### EXERCISE OBJECTIVE
Apart from the pictures, every entry below must be given again exactly.

### INPUT FOR THIS TASK
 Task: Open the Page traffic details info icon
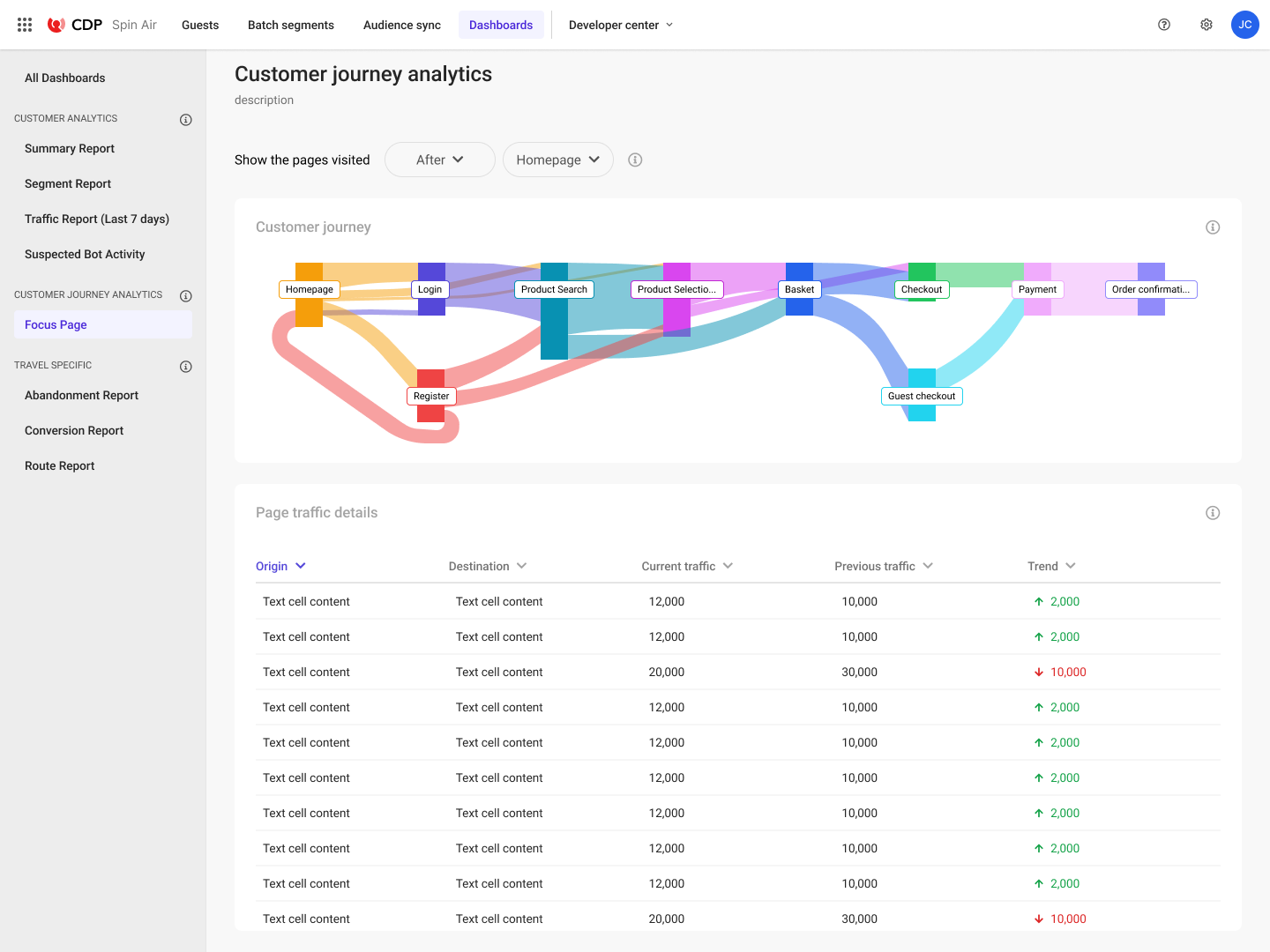(x=1213, y=512)
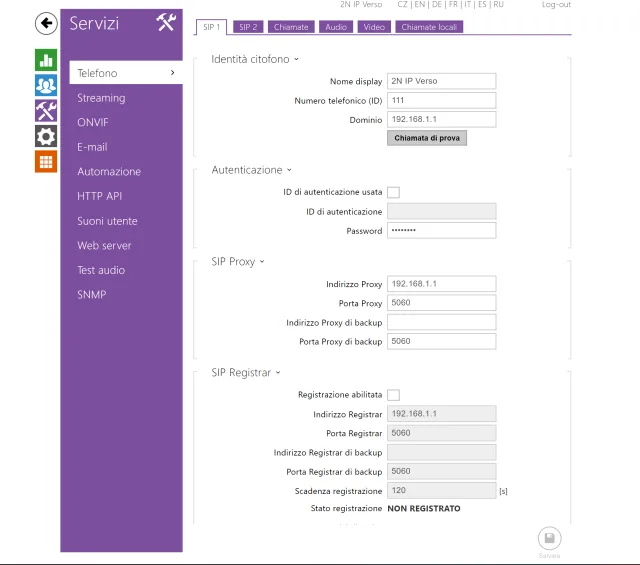Collapse the Autenticazione section
The width and height of the screenshot is (640, 565).
click(251, 171)
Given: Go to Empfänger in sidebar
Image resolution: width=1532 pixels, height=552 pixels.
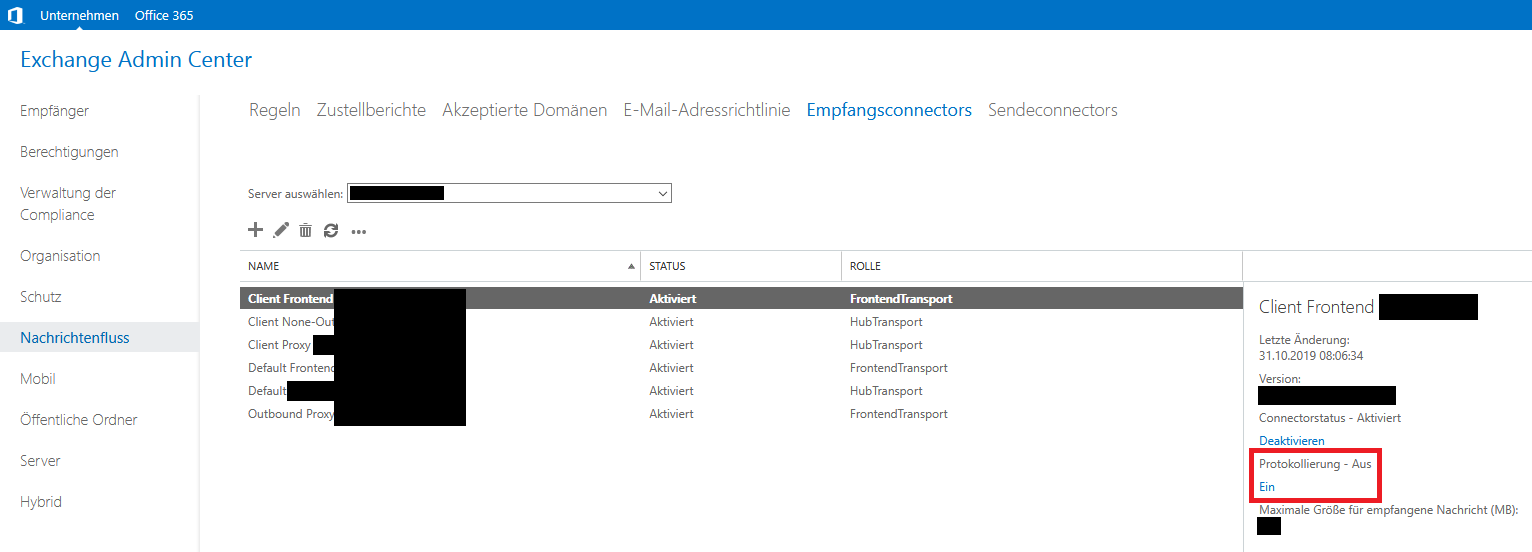Looking at the screenshot, I should coord(55,111).
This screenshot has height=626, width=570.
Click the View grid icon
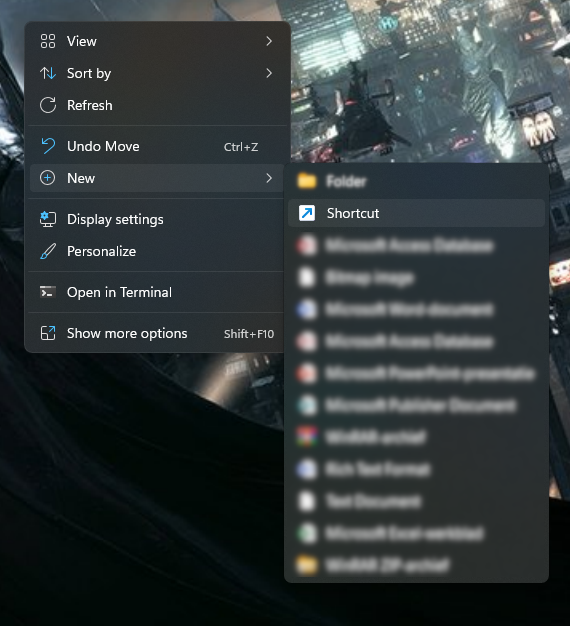48,41
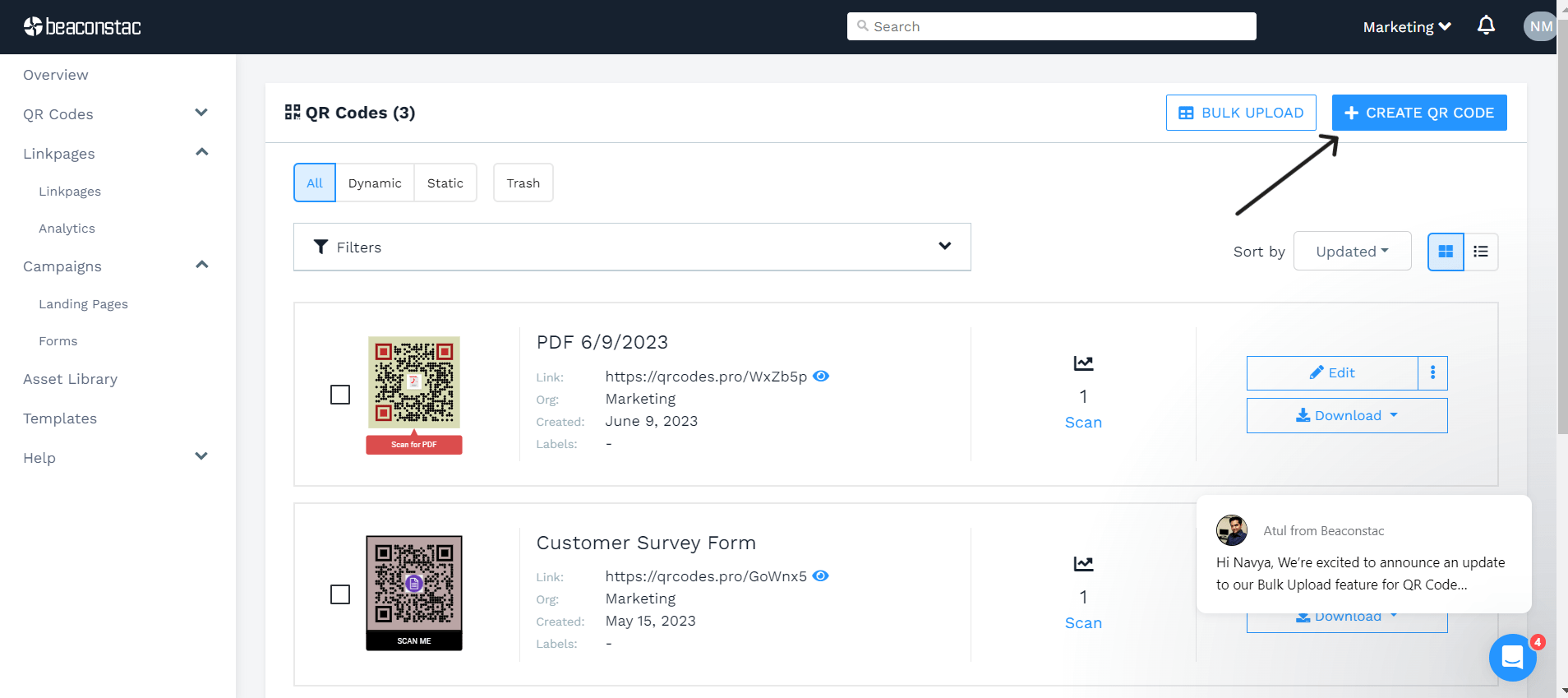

### ANSWER TO THE PROBLEM
 Task: Open the Page traffic details info icon
(x=1213, y=512)
Collapse the Autenticazione section
The width and height of the screenshot is (640, 565).
click(251, 171)
Given: Go to Empfänger in sidebar
Image resolution: width=1532 pixels, height=552 pixels.
Looking at the screenshot, I should coord(55,111).
This screenshot has height=626, width=570.
Click the View grid icon
48,41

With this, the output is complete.